#### Document segment
Most of the children (85.62%) used safe sanitation (closed slab, isolated sanitary latrine). Only a small number (14.38%) of student used unsafe sanitation systems (open or trench latrine). Though, safe sanitation is important factor for prevention of diarrhoea, worm infestations, malnutrition and for overall wellbeing but statistically in this research, the safe sanitation habit showed to have no relation with the prevalence of CSOM.
Most of the children in this series used to bath in the fresh water of the tube well (84.1%) whereas only a few (15.4%) used to bath in the pond, canal or river. It was shown that children used to bath in the pond or river water were affected more by CSOM (9.3%) than that of tube well users (4.5%). There was a statistically significant association between bathing habit and the CSOM (P
value 0.005). Bathing in the polluted water of the ponds, river or canals allows the contaminated water to the nose and nasopharynx and frequently infect the middle ear cleft and also enter the middle ear through the pre existing pathology or perforation of the tympanic membrane which cause the ear chronically infected before it had time to heal [12
Among the students, 48.9% had no ear cleaning habit. Others had some forms of ear cleaning habit with cotton bud (10%), feather/wooden stick/vegetable stick (36.6%) and clothing (4.7%). The patterns of ear cleaning habit in rural children in Bangladesh were found more or less similar with another study [19
]. These forms of habits proved statistically significant effect on occurrence of CSOM (P
= 0.017) in our study.
Most of the student completed their EPI vaccination schedule (93.5%). 4.7% had the history of incomplete vaccination and only 1.8% were never vaccinated. Though the EPI vaccination had not shown any relation with the occurrence of CSOM but our study reflected the real EPI coverage in rural Bangladesh [29
Most of them (84.7%) seek their primary medical treatment from Quack medical practitioners (mostly the village medicine shopkeepers) of their own locality. Only a few numbers (12.3%) attended the qualified doctors (MBBS & specialist).In a study done in the rural area of Rajbari, Bangladesh (1994) revealed that only 8.49% cases attended qualified physician [17
]. Prevalence of CSOM had statistically significant relation with the medical consultation seeking practice between qualified doctors (MBBS and above) and non qualified medical practitioners (P
value 0.035). The continued reliance of the guardian on traditional and unqualified practitioners leading to inadequate and inappropriate treatment may explain this.
########
#### Supplied data
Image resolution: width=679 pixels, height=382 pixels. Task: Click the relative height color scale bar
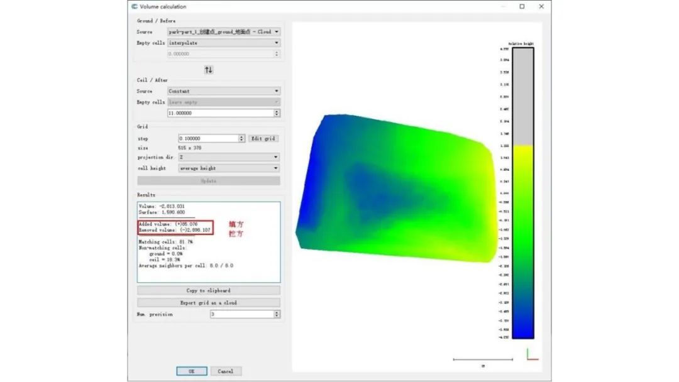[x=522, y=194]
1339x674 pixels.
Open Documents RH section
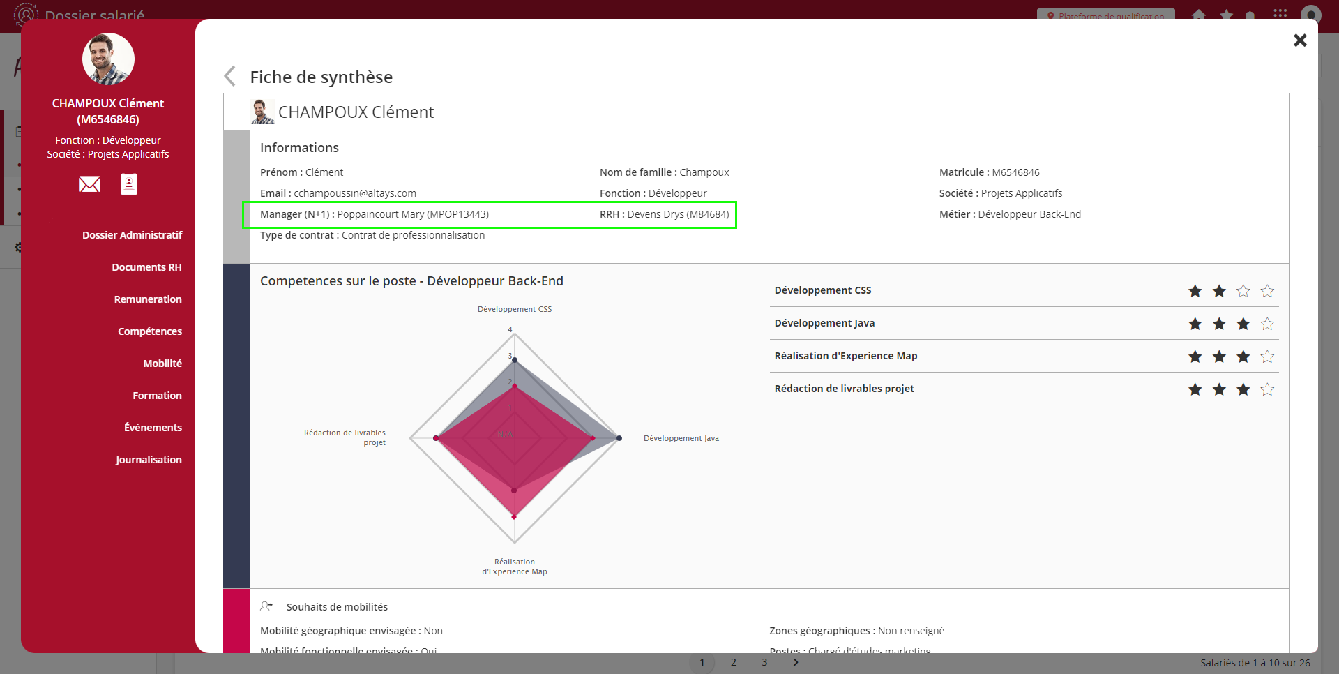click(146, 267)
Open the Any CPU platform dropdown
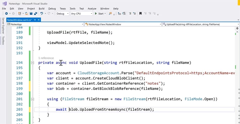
########
#### Supplied data
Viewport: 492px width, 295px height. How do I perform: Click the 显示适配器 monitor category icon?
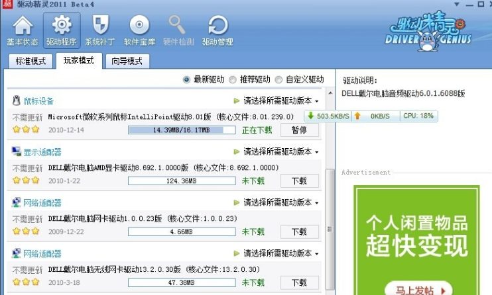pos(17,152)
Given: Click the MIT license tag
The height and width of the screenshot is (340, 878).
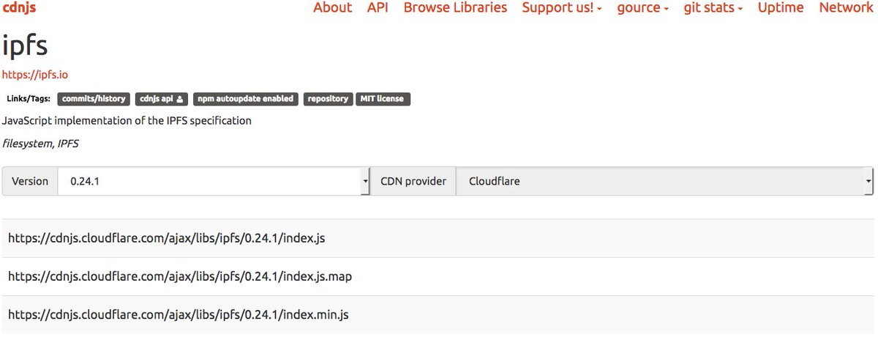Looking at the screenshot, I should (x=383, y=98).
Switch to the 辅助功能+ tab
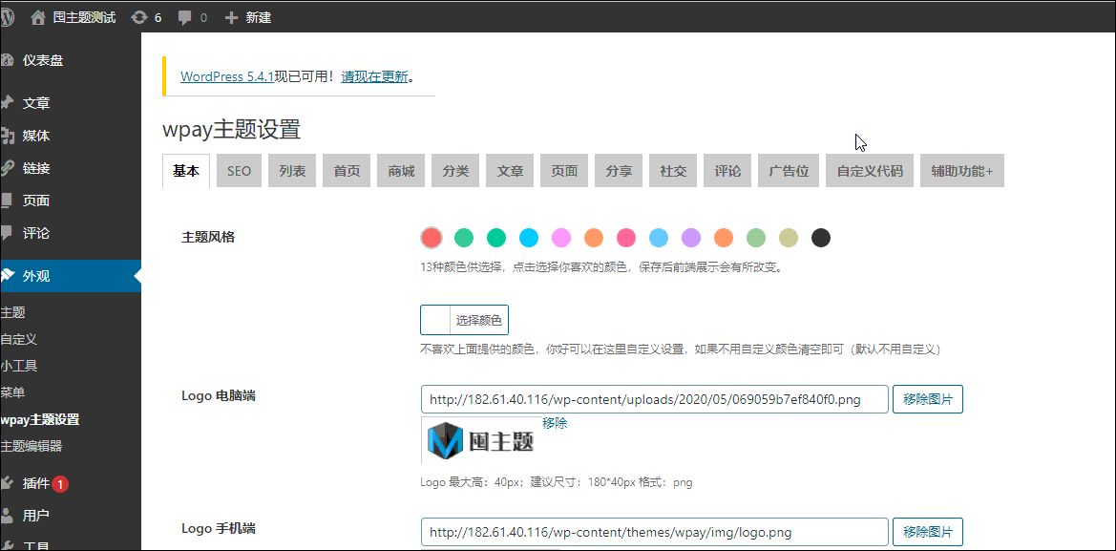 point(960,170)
########
#### Supplied data
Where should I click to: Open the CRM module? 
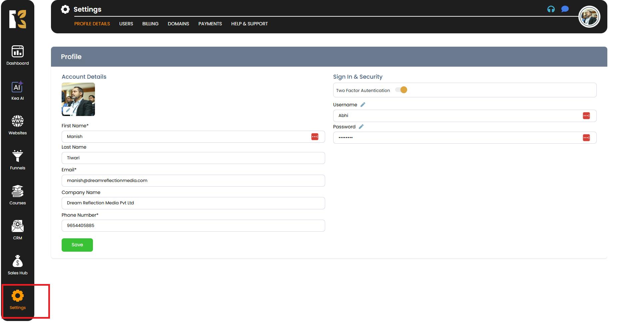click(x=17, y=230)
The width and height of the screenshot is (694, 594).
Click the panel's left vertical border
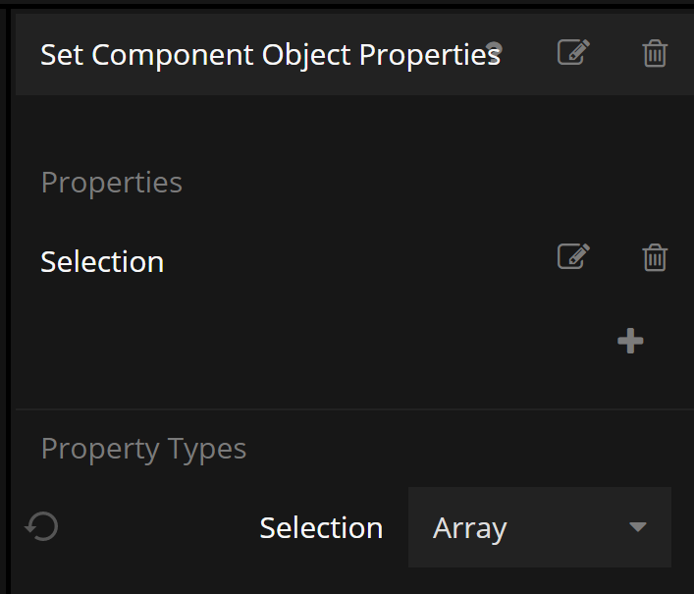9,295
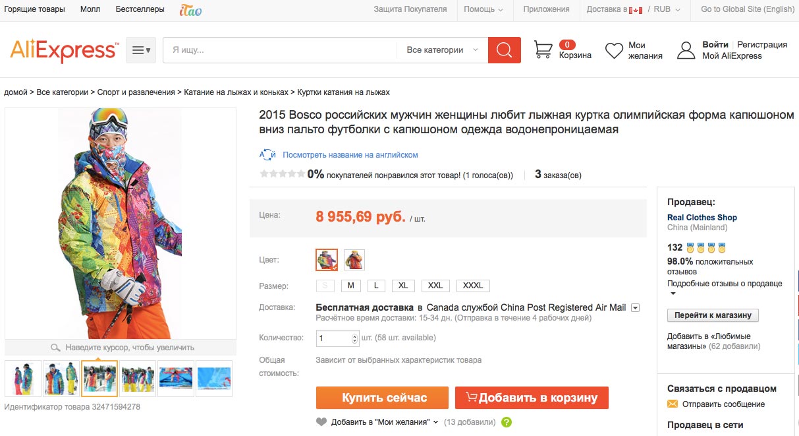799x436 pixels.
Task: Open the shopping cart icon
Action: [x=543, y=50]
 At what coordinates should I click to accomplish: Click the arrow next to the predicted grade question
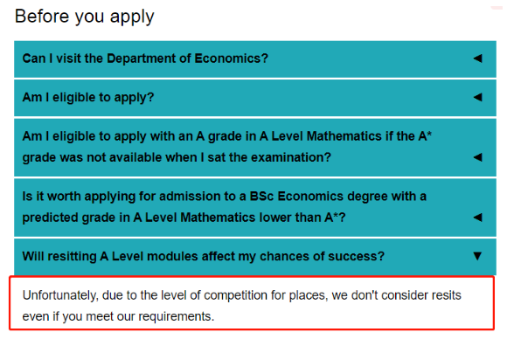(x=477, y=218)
########
Task description: Reproduce the portion of the study excerpt starting at "Most of the children (85.62%)" and ending at "prevalence of CSOM.". The listing bears no relation to the study excerpt.

Problem solution:
Most of the children (85.62%) used safe sanitation (closed slab, isolated sanitary latrine). Only a small number (14.38%) of student used unsafe sanitation systems (open or trench latrine). Though, safe sanitation is important factor for prevention of diarrhoea, worm infestations, malnutrition and for overall wellbeing but statistically in this research, the safe sanitation habit showed to have no relation with the prevalence of CSOM.